WHAT IS NEEDED: The records are to be repeated in full, with the images removed.

Saved data entries:

---------------

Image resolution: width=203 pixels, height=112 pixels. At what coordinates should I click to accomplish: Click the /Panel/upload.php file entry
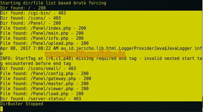(44, 43)
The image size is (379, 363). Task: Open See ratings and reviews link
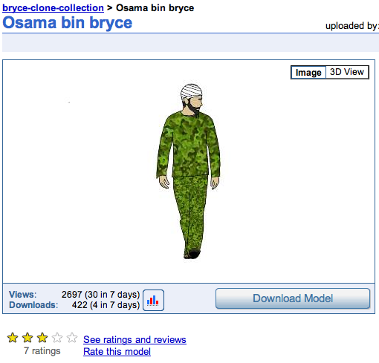pyautogui.click(x=135, y=339)
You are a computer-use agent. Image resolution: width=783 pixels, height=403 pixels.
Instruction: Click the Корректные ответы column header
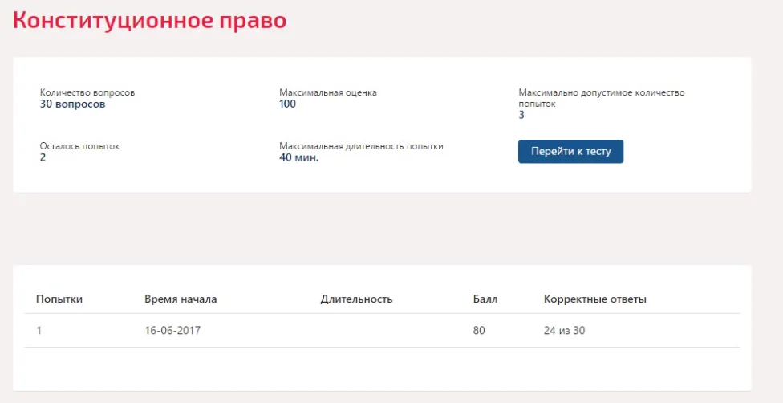tap(595, 299)
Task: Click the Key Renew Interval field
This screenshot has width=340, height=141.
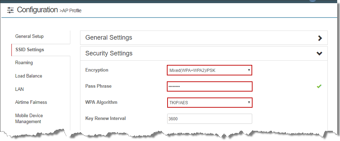Action: [210, 119]
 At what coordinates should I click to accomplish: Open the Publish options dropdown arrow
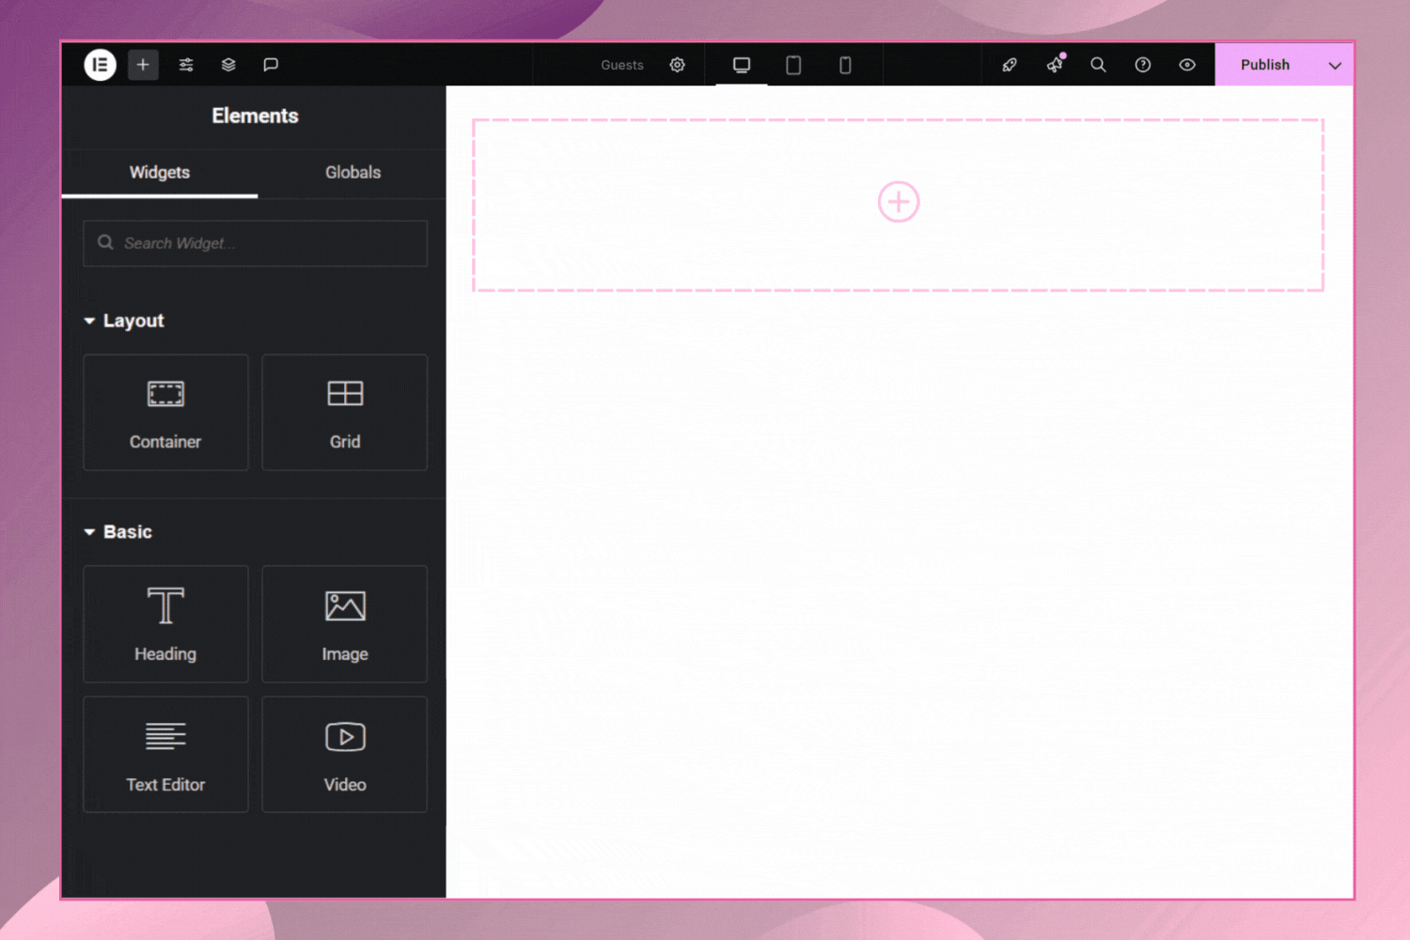pyautogui.click(x=1335, y=65)
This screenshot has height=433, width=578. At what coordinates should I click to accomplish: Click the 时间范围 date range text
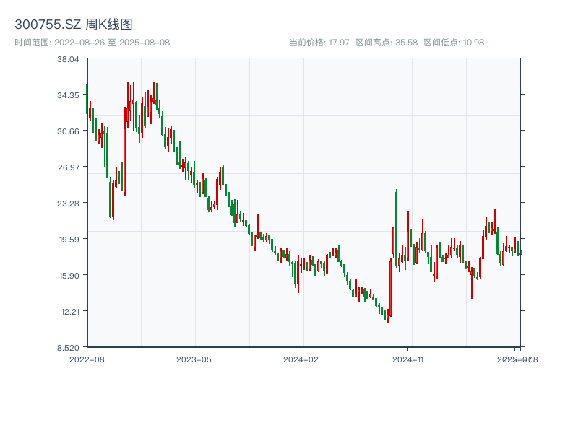[92, 43]
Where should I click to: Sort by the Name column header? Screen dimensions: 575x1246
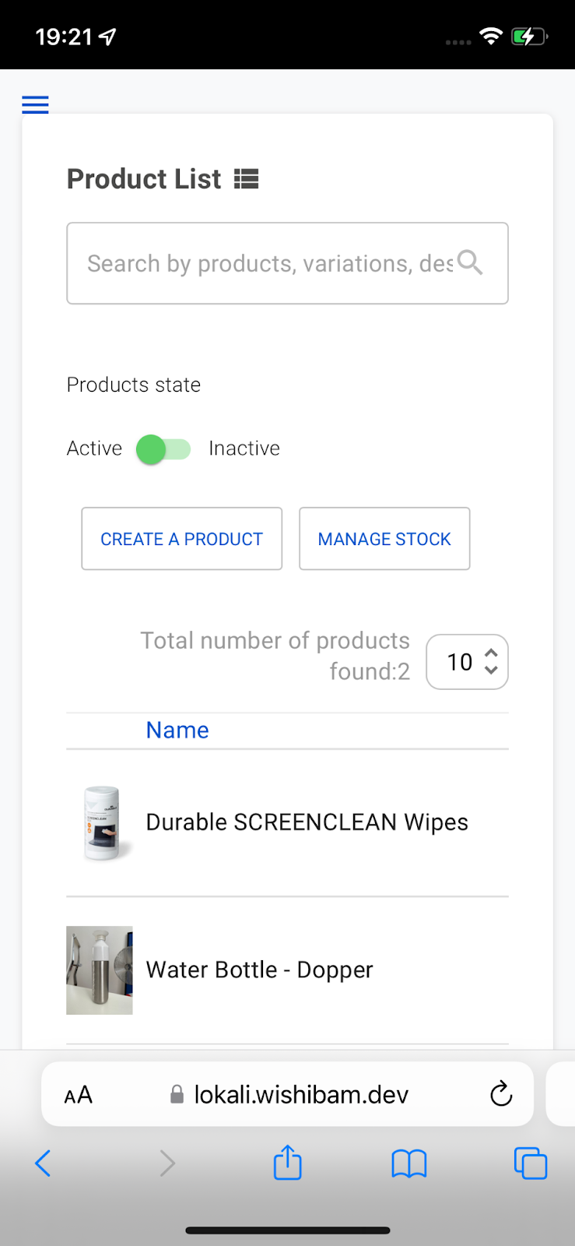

---------------

YOUR RESPONSE:
Image resolution: width=203 pixels, height=112 pixels. At what coordinates should I click to accomplish: Click the /Panel/upload.php file entry
(44, 43)
The image size is (379, 363). Task: Open See ratings and reviews link
pyautogui.click(x=135, y=339)
You are a computer-use agent. Image resolution: width=783 pixels, height=403 pixels.
Instruction: Click the Корректные ответы column header
tap(595, 299)
Task: Click the Key Renew Interval field
This screenshot has width=340, height=141.
Action: [210, 119]
 At what coordinates should I click to accomplish: Open the Publish options dropdown arrow
pyautogui.click(x=1335, y=65)
This screenshot has height=433, width=578. At what coordinates should I click to accomplish: Click the 时间范围 date range text
[92, 43]
Where should I click to: Sort by the Name column header? Screen dimensions: 575x1246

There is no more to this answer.